→ Opdrachten
a: Neem uit het tekstfragment over landbouwrobots letterlijk de passage over vanaf "Die hightech-software is" tot en met "A.I. (artificial intelligence).".
b: Hoeveel weegt de Ecorobotix volgens het tekstfragment over landbouwrobots?
c: Schrijf een vervolg op het tekstfragment over landbouwrobots, beginnend na de laatste zin.

→ Tekstfragment
────────────────────

Ook startups zoals het Zwitserse Ecorobotix ontwikkelen robots met één doel; namelijk het herkennen en aanstippen van onkruid en opslag. Onder andere Basf investeerde er miljoenen in. De Ecorobotix weegt daarbij slechts 130 kilo en werkt 2 meter breed, op deze manier zou 1 robot 10 hectare per week kunnen bestrijken. De robot zou met zekerheid dit voorjaar op de markt komen. “Dat wordt 2020 of 2021” laat een medewerker nu telefonisch weten. Het typeert de markt. Toch vormen dit soort ontwikkelingen een kentering in de markt. De veldrobot is dan niet langer een zelfrijdend karretje, maar een machine die iets kan. Cruciaal: hyperintelligente software is allesbepalend.

Deep Learning

Die hightech-software is zelflerend. Dit is het puzzelstukje dat de laatste 10 jaar ontbrak in robottechniek, zeggen marktkenners. Op basis van camera-waarnemingen, data en algoritmes kan de robot óf het werktuig zelf nieuwe dingen leren. Men noemt dit ook wel ‘deep learning’. Het is vergelijkbare techniek die men ook gebruikt voor zelfrijdende auto‘s. Zo leert de robot onverwachte situaties uit de omgeving inschatten en kan hij leren op basis van data. Hij leert onkruid of aardappelopslag herkennen tussen een gewas. En bestrijden uiteraard. Deep learning is een vorm van kunstmatige intelligentie, kortweg A.I. (artificial intelligence).

────────────────────

→ Gegevensoverzicht
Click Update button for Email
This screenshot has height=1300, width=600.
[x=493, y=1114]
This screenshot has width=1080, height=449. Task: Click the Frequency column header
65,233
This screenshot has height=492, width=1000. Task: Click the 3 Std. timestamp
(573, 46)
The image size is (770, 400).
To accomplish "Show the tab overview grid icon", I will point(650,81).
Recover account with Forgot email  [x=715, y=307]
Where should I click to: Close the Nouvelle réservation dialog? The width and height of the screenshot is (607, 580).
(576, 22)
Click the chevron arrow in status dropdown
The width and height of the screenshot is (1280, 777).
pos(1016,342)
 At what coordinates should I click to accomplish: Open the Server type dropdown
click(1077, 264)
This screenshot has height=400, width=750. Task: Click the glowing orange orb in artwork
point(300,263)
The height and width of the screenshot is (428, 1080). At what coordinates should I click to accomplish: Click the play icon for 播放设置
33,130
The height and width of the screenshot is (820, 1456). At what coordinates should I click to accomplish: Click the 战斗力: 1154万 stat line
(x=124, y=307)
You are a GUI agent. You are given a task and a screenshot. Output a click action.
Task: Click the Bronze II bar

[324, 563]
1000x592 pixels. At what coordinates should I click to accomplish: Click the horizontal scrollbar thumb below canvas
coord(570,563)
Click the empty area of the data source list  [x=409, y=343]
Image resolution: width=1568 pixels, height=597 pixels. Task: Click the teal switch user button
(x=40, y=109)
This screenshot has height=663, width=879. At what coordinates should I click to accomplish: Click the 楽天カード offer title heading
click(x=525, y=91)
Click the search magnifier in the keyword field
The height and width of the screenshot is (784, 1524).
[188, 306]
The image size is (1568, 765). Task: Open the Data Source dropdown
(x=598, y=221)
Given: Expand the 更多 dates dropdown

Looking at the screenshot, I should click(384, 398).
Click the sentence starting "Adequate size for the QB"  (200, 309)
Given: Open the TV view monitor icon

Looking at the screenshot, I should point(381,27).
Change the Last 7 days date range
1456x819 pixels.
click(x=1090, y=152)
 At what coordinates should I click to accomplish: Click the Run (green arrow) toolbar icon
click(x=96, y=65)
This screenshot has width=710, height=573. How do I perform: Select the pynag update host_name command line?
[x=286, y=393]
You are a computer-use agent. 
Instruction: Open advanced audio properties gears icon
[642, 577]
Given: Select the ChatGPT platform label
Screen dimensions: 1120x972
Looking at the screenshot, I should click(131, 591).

────────────────────

→ Resultaten
a:
Die hightech-software is zelflerend. Dit is het puzzelstukje dat de laatste 10 jaar ontbrak in robottechniek, zeggen marktkenners. Op basis van camera-waarnemingen, data en algoritmes kan de robot óf het werktuig zelf nieuwe dingen leren. Men noemt dit ook wel ‘deep learning’. Het is vergelijkbare techniek die men ook gebruikt voor zelfrijdende auto‘s. Zo leert de robot onverwachte situaties uit de omgeving inschatten en kan hij leren op basis van data. Hij leert onkruid of aardappelopslag herkennen tussen een gewas. En bestrijden uiteraard. Deep learning is een vorm van kunstmatige intelligentie, kortweg A.I. (artificial intelligence).

b: 130 kilo

c:
Trekkerfabrikanten spelen schaakspel

Zolang de markt op slot zit, houden de trekkerfabrikanten zich afzijdig. Mondjesmaat werken ze aan het robotiseren van hun trekkers. Enkel Fendt presenteerde al eens een kleine veldrobot, maar de status hiervan is onduidelijk. Wellicht een waarschuwingssignaal richting veldrobotfabrikanten? De trekkerfabrikanten spelen een machtsspel, want vergis je niet; met RTK-gps af fabriek, de mogelijkheid om op de kopakker automatisch te keren en techniek waarbij het werktuig ingrijpt op de trekker, zijn moderne trekkers al dichtbij autonoom.

Lees verder onder de foto.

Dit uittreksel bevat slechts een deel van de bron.